** GIVEN TEXT follows **

2. Number of Components (MCR-ALS only) - Parameter: n_components - No default: Must specify - When to adjust: Based on prior knowledge or exploratory PCA (scree plot) - Justification: "Two components were specified based on known binary mixture composition (olive + sunflower oils)."

3. Spectral Alignment - Parameter: Wavenumber range, interpolation - Critical: Must align mixtures and pure spectra - Justification: "All spectra were interpolated to a common wavenumber grid (600–1800 cm⁻¹, 1 cm⁻¹ resolution) to ensure Beer-Lambert additivity."

4. Normalization - Parameter: Method (area, max, L2) applied to pure spectra - Default: Area normalization (unit area under curve) - When to adjust: Use L2 if intensity scaling consistent; use max if peak heights comparable - Justification: "Pure spectra were area-normalized to unit integral, ensuring fractions represent volume/mass ratios."

5. Convergence Criteria (MCR-ALS) - Parameter: tol (tolerance), max_iter - Default: tol=1e-4, max_iter=100 - When to adjust: Increase max_iter if not converging; tighten tol if precision needed - Justification: "MCR-ALS was terminated when relative change in residual < 1e-4 or 100 iterations reached."


flowchart LR
  subgraph Data
    A[Raw mixtures] --> A2[Optional pure refs]
  end
  subgraph Preprocess
    B[Baseline + smoothing + norm + align]
  end
  subgraph Features
    C[Stay in spectra or optional PCA/ratios]
  end
  subgraph Model/Stats
    D[NNLS (with refs) or MCR-ALS]
    E[Metrics: RMSE, R²; residuals]
  end
  subgraph Report
    F[Pred vs true + residual overlays + report.md]
  end
  A --> B --> C --> D --> E --> F
  A2 --> D

1. Problem and dataset

  • Why labs care: Quantify adulteration level; determine blending ratios; monitor process streams.
  • Inputs: Mixture spectra; optional pure/reference spectra. Ground truth fractions if available for evaluation.
  • Typical size: Dozens of mixtures; references for each component if using NNLS.

2. Pipeline (default)

  • Preprocessing: Baseline → smoothing → normalization; ensure wavenumbers align across mixtures/pure spectra.
  • Methods:
  • NNLS: If pure spectra known. Solve ( \min | x - S c |_2 ) s.t. ( c \ge 0 ).
  • MCR-ALS: If pure spectra unknown; alternating least squares with non-negativity; requires n_components.
  • Outputs: Coefficients/fractions, residual norms, relative reconstruction error.

3. Python example (synthetic)

from foodspec.chemometrics.mixture import run_mixture_analysis_workflow
from examples.mixture_analysis_quickstart import _synthetic_mixtures

mix, pure, true_coeffs = _synthetic_mixtures()
res = run_mixture_analysis_workflow(mixtures=mix.x, pure_spectra=pure.x, mode="nnls")
print("Coefficients:\\n", res["coefficients"])
print("Residual norms:", res["residual_norms"])

4. CLI example (with config)

Create examples/configs/mixture_quickstart.yml:

mixture_hdf5: libraries/mixtures.h5
pure_hdf5: libraries/pure_refs.h5
mode: nnls
Run:
foodspec mixture --config examples/configs/mixture_quickstart.yml --output-dir runs/mixture_demo
Outputs: coefficients CSV, residuals, optional reconstruction plots.

** End of GIVEN TEXT **
** ENTRIES SUPPLIED follows **

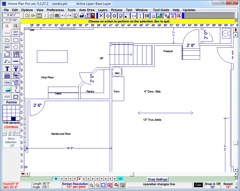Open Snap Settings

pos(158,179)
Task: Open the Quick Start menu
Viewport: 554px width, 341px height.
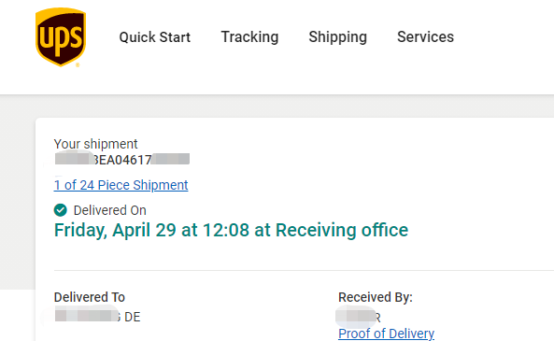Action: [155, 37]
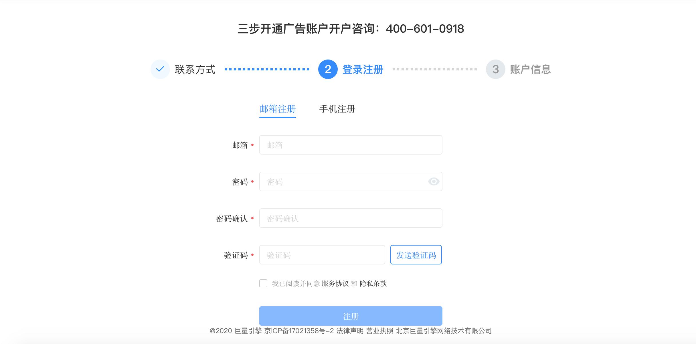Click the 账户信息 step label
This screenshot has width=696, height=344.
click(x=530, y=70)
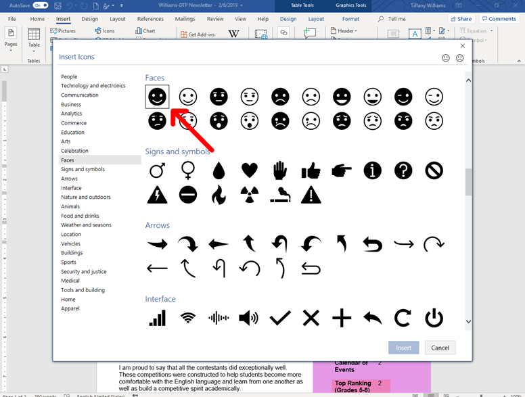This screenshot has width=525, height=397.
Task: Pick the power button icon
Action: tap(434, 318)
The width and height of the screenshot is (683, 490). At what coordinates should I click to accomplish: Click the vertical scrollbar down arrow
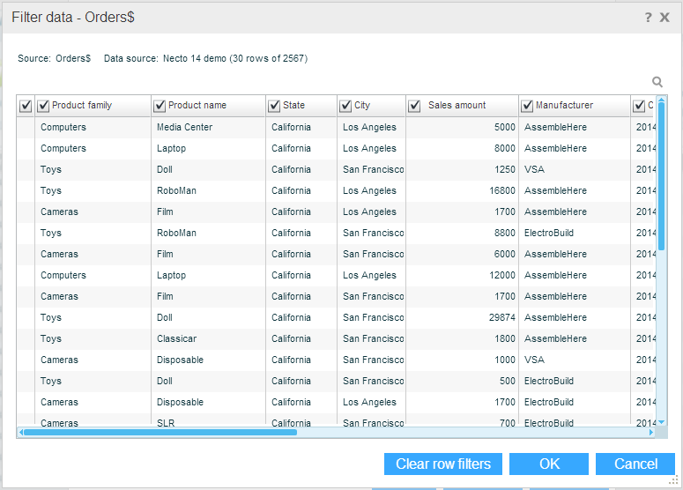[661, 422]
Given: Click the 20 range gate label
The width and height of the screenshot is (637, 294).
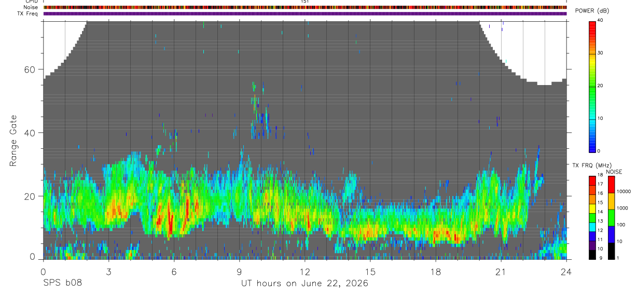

** End of ENTRIES SUPPLIED **
** ENTRIES SUPPLIED follows **

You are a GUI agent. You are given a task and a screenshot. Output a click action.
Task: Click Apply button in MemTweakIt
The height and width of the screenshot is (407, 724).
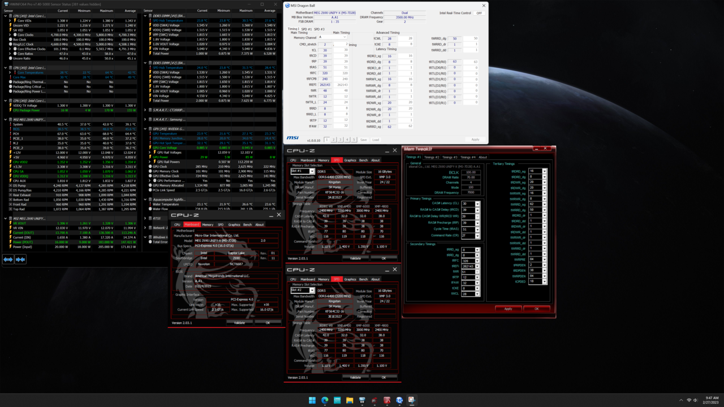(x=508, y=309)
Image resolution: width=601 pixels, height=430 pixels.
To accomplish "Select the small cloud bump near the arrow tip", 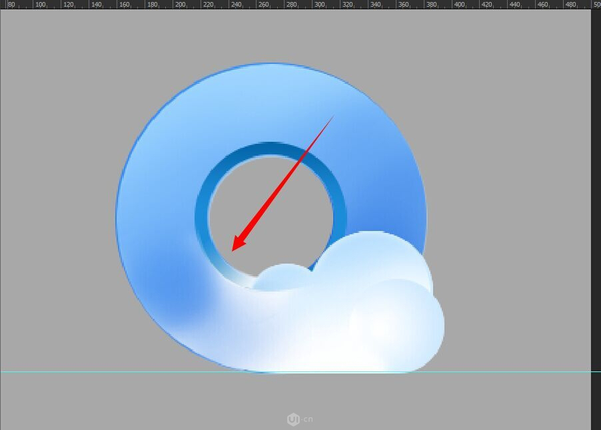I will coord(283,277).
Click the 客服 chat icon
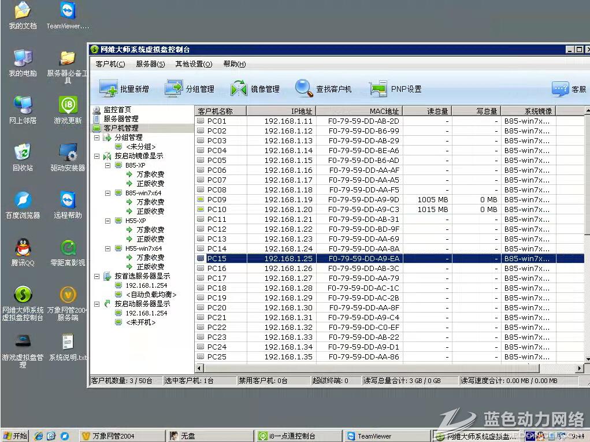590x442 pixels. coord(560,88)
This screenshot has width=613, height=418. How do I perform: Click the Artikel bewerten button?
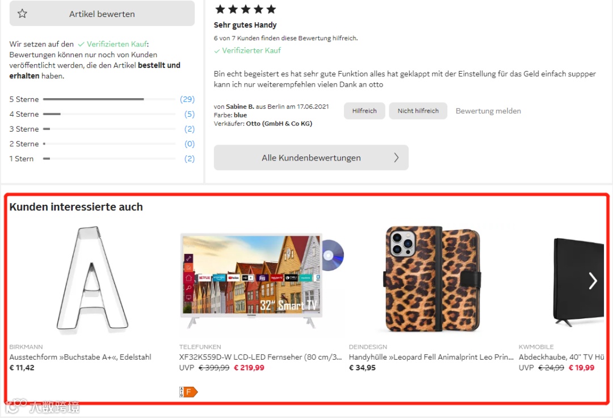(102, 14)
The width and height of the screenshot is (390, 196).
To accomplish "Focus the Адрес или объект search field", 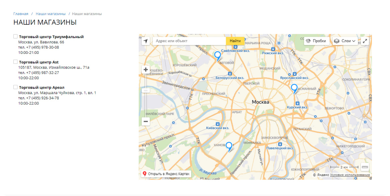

** End of ENTRIES SUPPLIED **
** ENTRIES SUPPLIED follows **

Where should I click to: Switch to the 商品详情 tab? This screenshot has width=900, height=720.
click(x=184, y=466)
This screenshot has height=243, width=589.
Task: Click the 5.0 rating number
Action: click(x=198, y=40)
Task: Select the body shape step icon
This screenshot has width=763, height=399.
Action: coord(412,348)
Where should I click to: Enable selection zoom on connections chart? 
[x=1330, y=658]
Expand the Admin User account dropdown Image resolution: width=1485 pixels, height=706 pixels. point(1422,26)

** End of ENTRIES SUPPLIED **

QUESTIONS:
1. List the names of the subgraphs in the flowchart in the mixture analysis text.
2. From the mixture analysis text, copy the part from "1. Problem and" up to and including "s.t. ( c \ge 0 ).".
3. Write what comes next in the mixture analysis text after its last line.

ANSWERS IN ORDER:
1. Data, Preprocess, Features, Model/Stats, Report

2.
1. Problem and dataset

  • Why labs care: Quantify adulteration level; determine blending ratios; monitor process streams.
  • Inputs: Mixture spectra; optional pure/reference spectra. Ground truth fractions if available for evaluation.
  • Typical size: Dozens of mixtures; references for each component if using NNLS.

2. Pipeline (default)

  • Preprocessing: Baseline → smoothing → normalization; ensure wavenumbers align across mixtures/pure spectra.
  • Methods:
  • NNLS: If pure spectra known. Solve ( \min | x - S c |_2 ) s.t. ( c \ge 0 ).

3.
5. Interpretation

  • Compare predicted vs true fractions (if known); report RMSE/MAE and R².
  • Inspect residuals; large or structured residuals may indicate missing components or misalignment.
  • Main figure: predicted vs true scatter; Supplement: residual plots, spectra overlays.

Qualitative & quantitative interpretation

  • Qualitative: Overlay observed mixture vs NNLS reconstruction; residual should look like noise, not structured bands. Predicted vs true fractions plot should follow 1:1 line.
  • Quantitative: Report reconstruction RMSE/R²; residual norm from NNLS; optional permutation p_perm on between/within separation if visualizing embeddings of fractions/components. Link to Metrics and Stats for regression diagnostics.
  • Reviewer phrasing: “NNLS reconstruction overlays the observed spectrum with RMSE = …; predicted fractions track true values (R² = …); residuals show no systematic misfit.”

Summary

  • Use NNLS when pure references are available; otherwise MCR-ALS with chosen n_components.
  • Align wavenumbers and preprocess consistently before solving.
  • Report fractions, residuals, and assumptions clearly.

Statistical analysis

  • Why: Assess how well predicted fractions align with truth; test differences across mixtures if grouped.
  • Example (correlation/regression on predicted vs true):
    from foodspec.chemometrics.mixture import run_mixture_analysis_workflow
    from examples.mixture_analysis_quickstart import _synthetic_mixtures
    import numpy as np
    import pandas as pd
    from foodspec.stats import compute_correlations
    
    mix, pure, true_coeffs = _synthetic_mixtures()
    res = run_mixture_analysis_workflow(mixtures=mix.x, pure_spectra=pure.x, mode="nnls")
    pred = res["coefficients"][:, 0]  # fraction of first component
    df = pd.DataFrame({"pred": pred, "true": true_coeffs[:, 0]})
    corr = compute_correlations(df, ("pred", "true"), method="pearson")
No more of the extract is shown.